Pourquoi la Banque de Luxembourg a-t-elle décidé d’organiser la journée «La philanthropie, ça marche»?
«Nous avons décidé d’organiser la journée 'La philanthropie, ça marche' pour la seconde fois, afin de continuer à promouvoir l’esprit de l’engagement au Luxembourg où le potentiel de développement semble encore grand. Tout comme le pouvoir de la philanthropie reste limité – il consiste avant tout à montrer la voie, et à apporter de nouveaux modèles de réponses à des problématiques sociales ou culturelles irrésolues –, l’ambition de cette manifestation l’est également. Il s’agira en effet de mettre en lumière d’une part cinq initiatives ou projets existant depuis plus de trois ans qui, par leur impact ou leur façon de faire, peuvent servir d’exemple à d’autres, et d’autre part cinq initiatives récentes, lancées il y a moins de trois ans, qui mettent en œuvre des solutions innovantes ou originales pour apporter une réponse à des problématiques sociétales.

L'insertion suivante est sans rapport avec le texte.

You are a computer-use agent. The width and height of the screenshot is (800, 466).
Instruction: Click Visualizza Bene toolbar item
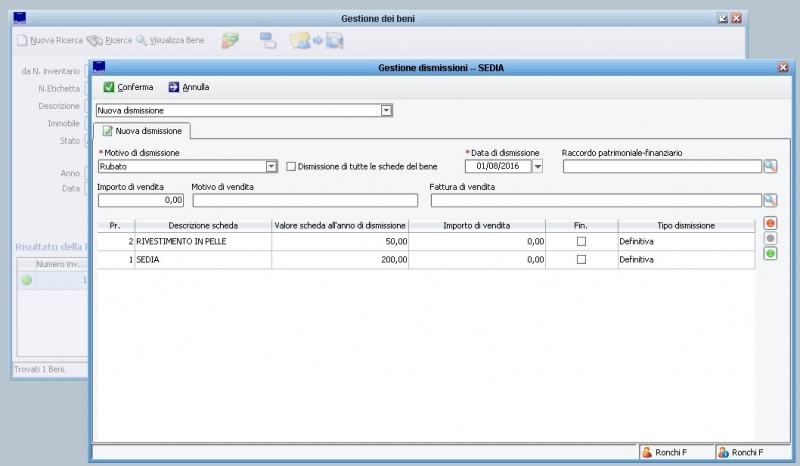[175, 40]
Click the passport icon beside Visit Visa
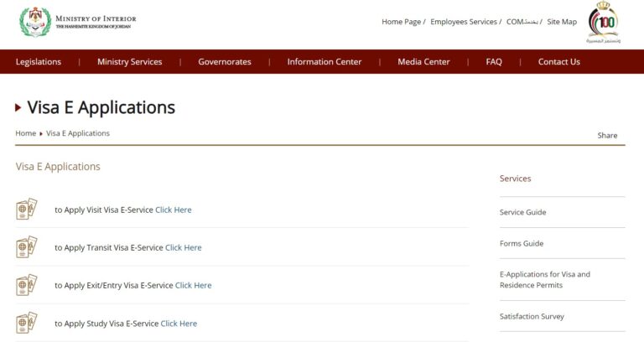Screen dimensions: 644x342 coord(27,210)
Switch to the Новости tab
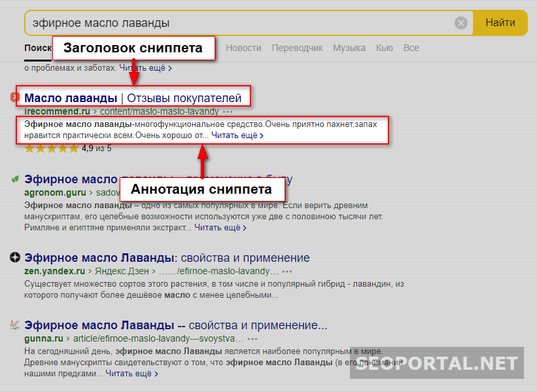 [243, 48]
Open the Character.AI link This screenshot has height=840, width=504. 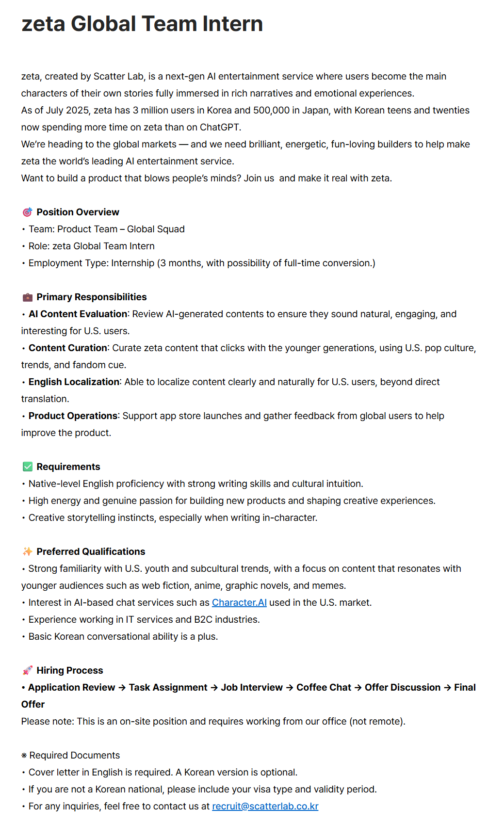pos(239,603)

Nous voulons montrer qu’à Luxembourg, les choses bougent et que les acteurs comme les bonnes pratiques existent déjà et ne demandent qu’à être suivis.
La Place dispose-t-elle des outils suffisants pour faire émerger une culture durable de la philanthropie?
«La propension que nous avons à Luxembourg de vouloir à tout prix et sans cesse lier la philanthropie à la Place (financière…) est sans doute ce qui la dessert le plus. Encore une fois, la philanthropie n’est pas qu’affaire d’argent, et les philanthropes existent ailleurs que dans les banques! Rendons la philanthropie à celles et ceux de qui elle naît et pour qui elle est faite, à savoir, tous nos concitoyens. La philanthropie est avant tout un état d’esprit, puis sa mise en œuvre. Le rôle de l’État lui-même est à interroger dans ce contexte. Plus que d’offrir un cadre – qui n’est bien souvent autre que d’autoriser une déductibilité fiscale somme toute accessoire –, il lui appartient avant tout d’institutionnaliser et de déployer à grande échelle les idées innovantes et efficientes mises en place par les philanthropes. Mais aussi et sans doute de multiplier et promouvoir toutes les initiatives de sensibilisation à la philanthropie.»